Vaughan was not involved in the BBC’s coverage of Ashes in Australia during the winter, but returned to provide commentary in March.

News of the ECB accusations comes before England play New Zealand at Headingley in the third Test – the first international match to be held on the pitch since the scandal.

On Monday, the BBC said it acknowledged staff had raised concerns in an open letter opposing Vaughan’s recovery at the company.

The letter was sent to staff by groups representing fellow black, Asian and ethnic minorities.

“It’s always regrettable when comments about things off the pitch distract from what’s happening on the pitch. In light of the ongoing dialogue on this issue, I’ve taken the decision to step down from my job for the BBC for the time being,” said Vaughan. in a statement.

“The main driver for this is my concern for the well-being of my family members and my desire to protect the lives of their families. The temporary retreat is also in the interest of the game and I hope it will minimize any hardship for my co-workers.”

In a statement, the BBC said: “After conversations with Michael Vaughan, we have accepted his decision to stay away from our cricket coverage. This is a decision we respect and understand. Michael remains under contract with the BBC.”

Last November Rafiq told lawmakers about his experience in Yorkshire and said England cricket was “institutionally” racist.

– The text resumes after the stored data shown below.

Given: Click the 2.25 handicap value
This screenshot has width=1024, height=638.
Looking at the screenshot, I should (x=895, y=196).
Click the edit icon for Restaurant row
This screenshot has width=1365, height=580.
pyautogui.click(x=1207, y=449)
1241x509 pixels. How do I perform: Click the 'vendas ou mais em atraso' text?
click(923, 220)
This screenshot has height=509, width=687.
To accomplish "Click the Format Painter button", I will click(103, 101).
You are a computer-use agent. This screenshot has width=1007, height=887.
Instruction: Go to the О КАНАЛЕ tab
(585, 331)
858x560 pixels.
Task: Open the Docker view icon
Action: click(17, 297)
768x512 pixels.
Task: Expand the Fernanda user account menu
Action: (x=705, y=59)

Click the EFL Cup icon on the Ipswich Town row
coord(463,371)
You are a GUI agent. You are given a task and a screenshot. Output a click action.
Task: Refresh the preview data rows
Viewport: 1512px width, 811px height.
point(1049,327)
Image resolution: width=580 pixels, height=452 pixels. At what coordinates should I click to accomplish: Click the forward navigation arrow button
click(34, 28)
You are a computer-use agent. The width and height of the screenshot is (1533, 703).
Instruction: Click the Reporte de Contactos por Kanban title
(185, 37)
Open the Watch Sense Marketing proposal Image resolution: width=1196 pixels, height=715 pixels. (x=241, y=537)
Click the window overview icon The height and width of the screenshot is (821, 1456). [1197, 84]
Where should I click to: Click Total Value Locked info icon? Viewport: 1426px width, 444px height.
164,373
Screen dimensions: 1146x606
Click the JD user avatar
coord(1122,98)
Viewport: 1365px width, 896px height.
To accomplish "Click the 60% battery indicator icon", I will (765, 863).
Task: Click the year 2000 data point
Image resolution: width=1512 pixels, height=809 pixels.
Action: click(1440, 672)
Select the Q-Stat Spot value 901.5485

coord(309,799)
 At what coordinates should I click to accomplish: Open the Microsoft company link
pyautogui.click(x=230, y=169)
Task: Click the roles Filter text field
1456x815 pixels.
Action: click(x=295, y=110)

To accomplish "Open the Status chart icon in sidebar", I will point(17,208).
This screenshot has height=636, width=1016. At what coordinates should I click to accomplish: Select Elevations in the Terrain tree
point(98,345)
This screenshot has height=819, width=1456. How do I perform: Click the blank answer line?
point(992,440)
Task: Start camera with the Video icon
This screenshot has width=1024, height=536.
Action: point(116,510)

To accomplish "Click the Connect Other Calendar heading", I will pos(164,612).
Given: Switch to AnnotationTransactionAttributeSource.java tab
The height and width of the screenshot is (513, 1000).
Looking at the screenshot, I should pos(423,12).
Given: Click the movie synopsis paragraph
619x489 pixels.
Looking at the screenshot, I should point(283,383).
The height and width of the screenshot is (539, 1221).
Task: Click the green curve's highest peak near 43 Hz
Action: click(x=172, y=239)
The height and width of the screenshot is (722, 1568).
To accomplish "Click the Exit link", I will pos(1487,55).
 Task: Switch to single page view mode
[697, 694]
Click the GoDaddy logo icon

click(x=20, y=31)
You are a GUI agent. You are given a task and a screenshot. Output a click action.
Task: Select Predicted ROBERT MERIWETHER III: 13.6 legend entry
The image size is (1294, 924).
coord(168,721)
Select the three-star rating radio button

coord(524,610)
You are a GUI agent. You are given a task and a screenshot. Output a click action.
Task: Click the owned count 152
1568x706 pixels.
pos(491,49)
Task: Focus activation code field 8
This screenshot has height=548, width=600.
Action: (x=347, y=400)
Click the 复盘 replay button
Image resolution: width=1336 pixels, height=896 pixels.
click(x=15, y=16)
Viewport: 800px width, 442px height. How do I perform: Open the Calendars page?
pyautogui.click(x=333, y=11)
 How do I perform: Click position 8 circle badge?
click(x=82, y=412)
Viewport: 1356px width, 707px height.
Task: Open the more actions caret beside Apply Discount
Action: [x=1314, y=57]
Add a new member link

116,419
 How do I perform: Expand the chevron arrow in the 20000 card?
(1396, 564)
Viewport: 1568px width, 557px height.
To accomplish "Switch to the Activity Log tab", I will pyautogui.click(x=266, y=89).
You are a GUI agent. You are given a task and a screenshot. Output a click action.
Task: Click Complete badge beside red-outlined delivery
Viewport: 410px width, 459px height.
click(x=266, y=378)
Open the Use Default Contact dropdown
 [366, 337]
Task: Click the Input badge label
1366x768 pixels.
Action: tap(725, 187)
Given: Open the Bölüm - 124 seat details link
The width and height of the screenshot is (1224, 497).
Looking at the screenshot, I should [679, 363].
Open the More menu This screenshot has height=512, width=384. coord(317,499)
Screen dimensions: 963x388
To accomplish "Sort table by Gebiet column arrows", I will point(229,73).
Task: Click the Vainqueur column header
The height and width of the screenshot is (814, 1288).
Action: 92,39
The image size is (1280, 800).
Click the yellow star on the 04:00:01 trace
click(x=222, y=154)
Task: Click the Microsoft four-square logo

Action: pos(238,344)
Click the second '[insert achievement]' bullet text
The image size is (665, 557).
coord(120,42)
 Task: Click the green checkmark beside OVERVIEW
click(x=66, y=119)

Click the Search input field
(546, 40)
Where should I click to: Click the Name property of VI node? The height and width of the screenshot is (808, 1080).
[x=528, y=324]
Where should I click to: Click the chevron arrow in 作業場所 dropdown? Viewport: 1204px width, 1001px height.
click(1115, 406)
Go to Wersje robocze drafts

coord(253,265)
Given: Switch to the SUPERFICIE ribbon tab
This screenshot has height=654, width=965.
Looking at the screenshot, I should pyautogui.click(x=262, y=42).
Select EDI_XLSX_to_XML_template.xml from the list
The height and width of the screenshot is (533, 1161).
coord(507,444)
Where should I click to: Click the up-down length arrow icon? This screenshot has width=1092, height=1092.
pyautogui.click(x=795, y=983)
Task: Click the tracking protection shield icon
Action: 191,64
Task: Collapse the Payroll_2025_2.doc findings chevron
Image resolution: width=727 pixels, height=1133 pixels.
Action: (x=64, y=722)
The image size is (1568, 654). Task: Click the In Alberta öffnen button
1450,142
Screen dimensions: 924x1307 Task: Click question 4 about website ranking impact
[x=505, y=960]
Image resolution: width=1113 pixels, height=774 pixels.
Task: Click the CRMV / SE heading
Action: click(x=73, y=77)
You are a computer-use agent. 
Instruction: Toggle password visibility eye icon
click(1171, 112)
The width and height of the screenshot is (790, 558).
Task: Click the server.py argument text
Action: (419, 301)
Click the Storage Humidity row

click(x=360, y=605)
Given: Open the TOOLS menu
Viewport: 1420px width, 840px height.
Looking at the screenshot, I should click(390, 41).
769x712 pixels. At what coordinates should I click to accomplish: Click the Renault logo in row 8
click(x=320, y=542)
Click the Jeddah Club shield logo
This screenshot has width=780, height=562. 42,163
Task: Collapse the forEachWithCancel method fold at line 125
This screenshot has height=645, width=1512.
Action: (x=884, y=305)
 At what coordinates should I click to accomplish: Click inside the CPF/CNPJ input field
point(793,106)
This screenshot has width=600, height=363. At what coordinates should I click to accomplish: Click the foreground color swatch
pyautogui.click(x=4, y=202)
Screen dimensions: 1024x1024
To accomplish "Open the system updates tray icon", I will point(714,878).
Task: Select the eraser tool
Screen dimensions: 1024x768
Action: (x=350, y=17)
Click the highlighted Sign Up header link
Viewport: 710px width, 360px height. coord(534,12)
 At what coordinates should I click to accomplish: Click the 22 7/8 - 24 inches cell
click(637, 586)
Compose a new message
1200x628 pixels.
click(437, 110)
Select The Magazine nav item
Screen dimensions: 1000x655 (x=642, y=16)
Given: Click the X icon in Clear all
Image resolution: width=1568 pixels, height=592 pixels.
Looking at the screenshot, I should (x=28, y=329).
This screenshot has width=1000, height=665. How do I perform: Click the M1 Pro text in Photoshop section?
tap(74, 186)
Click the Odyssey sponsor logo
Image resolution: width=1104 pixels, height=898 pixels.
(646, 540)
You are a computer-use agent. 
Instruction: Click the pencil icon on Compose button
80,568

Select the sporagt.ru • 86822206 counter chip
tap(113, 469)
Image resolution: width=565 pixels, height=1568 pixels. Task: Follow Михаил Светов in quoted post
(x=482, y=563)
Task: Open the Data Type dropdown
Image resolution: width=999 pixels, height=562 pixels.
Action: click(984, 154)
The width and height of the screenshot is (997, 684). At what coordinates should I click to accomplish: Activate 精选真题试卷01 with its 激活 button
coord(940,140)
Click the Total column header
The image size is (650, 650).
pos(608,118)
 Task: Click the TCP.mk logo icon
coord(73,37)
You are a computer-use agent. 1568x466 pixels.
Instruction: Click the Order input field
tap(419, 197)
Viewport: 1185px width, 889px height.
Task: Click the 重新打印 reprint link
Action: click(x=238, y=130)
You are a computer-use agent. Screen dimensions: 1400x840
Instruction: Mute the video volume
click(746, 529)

Since then 16 staff members have left Yorkshire in a major overhaul.

The club’s handling of the scandal also led to a series of resignations, with chief executive Mark Arthur and chairman Roger Hutton leaving their posts, and the ECB stripping Headingley of the international match it was supposed to host – the club’s right to host England matches has been ever since. has been restored.

Commenting on his allegations earlier this month, the ECB said it had carried out a “thorough and complex” investigation. The governing body expects hearings to take place in September or October and the results of each case to be published once a decision is reached.

It said the allegations arose from alleged breaches of directives regarding “inappropriate behavior or which might be detrimental to the interests of cricket or which could bring the ECB, the game of cricket or cricket players into disrepute”, and the anti-ECB discrimination code.

The ECB has not commented on the specific details of the allegations.

Rafiq accused Vaughan of saying “too many of you guys, we need to do something about it” to him and three other Asian players during a game for Yorkshire in 2009.

Rafiq’s account is backed by former Pakistani bowler Rana Naved-ul-Hasan and British foot spinner Adil Rashid, who said they heard the comments.

The fourth player in the group – bowler Ajmal Shahzad – previously told the Daily Mail that he had no recollection of the event and “the senior players were very nice to me”.

Vaughan has said before that he does not remember the incident or recognize the words he claims to have used.

“I just remember clearly that I was proud as a stroke that we had four Asian players representing the Yorkshire County Cricket Club,” he said.

In an interview with the BBC in November he said he was “sorry for all the injuries” Rafiq had suffered.

Vaughan captained England at the Tests between 2003 and 2008. He played his entire domestic career in Yorkshire – between 1993 and 2009 – before being the summariser on the BBC Test Match Special.